Goal of the exercise: The answer must be exactly the lines from the one containing "How do I perform: Click the CommPeak" through the end of the material, with both ends kept and no other lines.

Data:

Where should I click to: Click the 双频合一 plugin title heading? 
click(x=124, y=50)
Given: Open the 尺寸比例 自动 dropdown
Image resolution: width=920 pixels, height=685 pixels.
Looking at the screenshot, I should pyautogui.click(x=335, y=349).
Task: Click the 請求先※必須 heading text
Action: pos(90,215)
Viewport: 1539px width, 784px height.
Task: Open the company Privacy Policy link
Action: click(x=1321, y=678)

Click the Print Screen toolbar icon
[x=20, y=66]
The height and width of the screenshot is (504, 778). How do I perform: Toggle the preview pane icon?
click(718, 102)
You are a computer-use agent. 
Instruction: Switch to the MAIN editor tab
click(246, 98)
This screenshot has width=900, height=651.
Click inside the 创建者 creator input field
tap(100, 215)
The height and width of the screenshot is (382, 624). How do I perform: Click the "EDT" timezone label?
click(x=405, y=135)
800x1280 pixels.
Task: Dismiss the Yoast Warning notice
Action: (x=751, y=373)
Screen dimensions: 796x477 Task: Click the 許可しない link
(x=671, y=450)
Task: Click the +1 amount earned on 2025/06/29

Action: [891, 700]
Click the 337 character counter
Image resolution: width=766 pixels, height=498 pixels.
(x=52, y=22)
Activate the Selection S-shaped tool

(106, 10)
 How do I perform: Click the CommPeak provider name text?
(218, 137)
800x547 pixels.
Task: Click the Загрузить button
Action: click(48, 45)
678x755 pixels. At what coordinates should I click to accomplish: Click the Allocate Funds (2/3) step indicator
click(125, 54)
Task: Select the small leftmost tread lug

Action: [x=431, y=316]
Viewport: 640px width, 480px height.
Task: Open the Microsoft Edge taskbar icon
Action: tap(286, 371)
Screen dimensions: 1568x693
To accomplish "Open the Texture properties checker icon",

Written response:
 How do I perform: Click the CommPeak provider name text?
(218, 137)
800x547 pixels.
Task: Click the Загрузить button
Action: click(48, 45)
678x755 pixels. At what coordinates should I click to accomplish: Click the Allocate Funds (2/3) step indicator
click(125, 54)
Task: Select the small leftmost tread lug

Action: [x=431, y=316]
Viewport: 640px width, 480px height.
Task: Open the Microsoft Edge taskbar icon
Action: tap(286, 371)
Screen dimensions: 1568x693
To accomplish "Open the Texture properties checker icon",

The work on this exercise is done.